DLR-RM / stable-baselines3

PyTorch version of Stable Baselines, reliable implementations of reinforcement learning algorithms.
https://stable-baselines3.readthedocs.io
MIT License
8.92k stars 1.68k forks source link

Pybullet SubprocVecEnv Multiprocessing leads to Broken Pipe Error #509

Closed swagatk closed 3 years ago

swagatk commented 3 years ago

Dear All,

I am new to SB3. I have been able to run few basic codes. Recently, I trained KukaDiverseObjectEnv successfully with SAC algorithm. Now I want to run multiple environments using SubProcVecEnv. It did not work for me. I want to share my experience here and hopefully, someone will be able to help me in fixing this bug.

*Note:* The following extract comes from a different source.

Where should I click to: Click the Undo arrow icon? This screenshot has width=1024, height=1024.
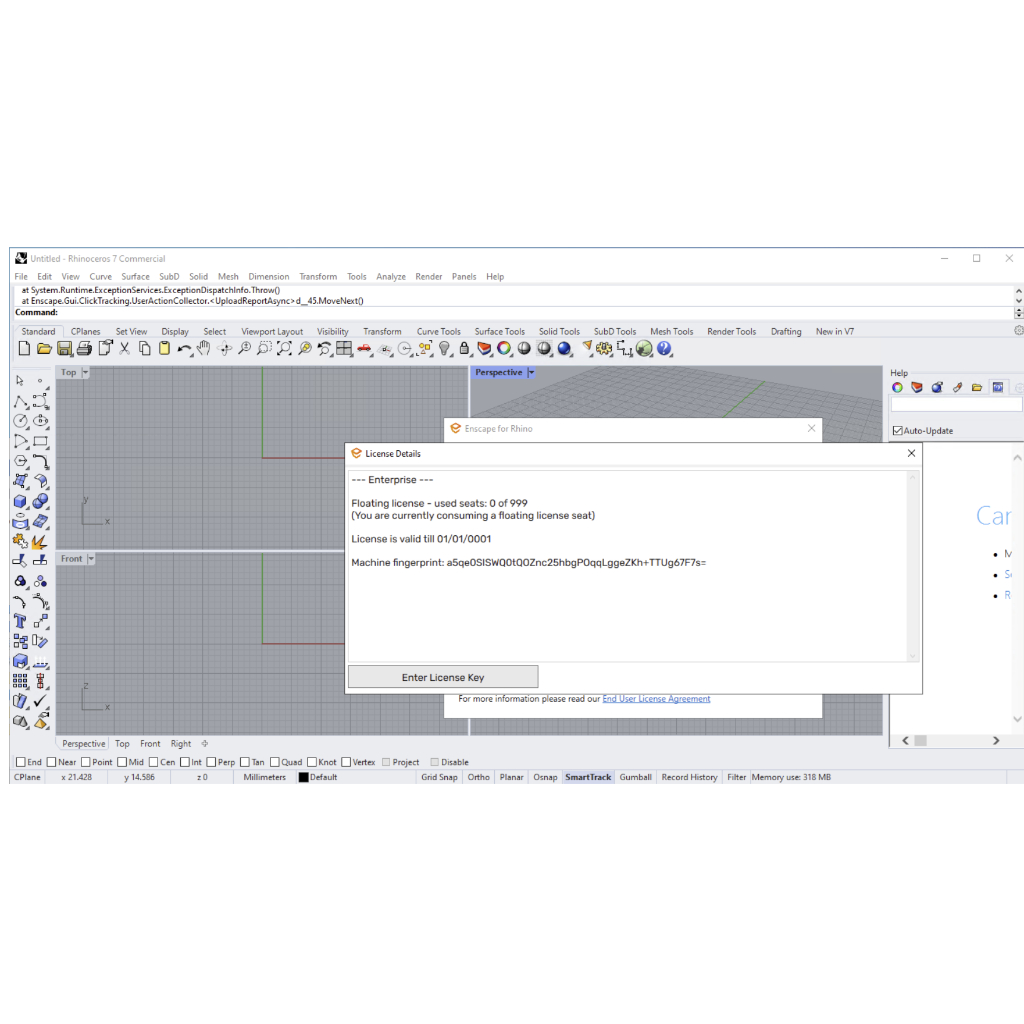tap(184, 349)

I am running all these codes on Google Colab.

I am using a Gym Wrapper to convert the observation images from channel-last format to channel-first format and normalize the pixels between 0 and 1. My wrapper is as follows:

import gym
import numpy as np

class NormalizeObsvnWrapper(gym.Wrapper):
  """
  :param env: (gym.Env)   Gym environment that will be wrapped
  """
  def __init__(self, env):
    assert isinstance(env.observation_space, gym.spaces.Box),\
     "Valid for continuous observation spaces of type gym.spaces.Box"

    self._height = env.observation_space.shape[0]
    self._width = env.observation_space.shape[1]
    self._channels = env.observation_space.shape[2]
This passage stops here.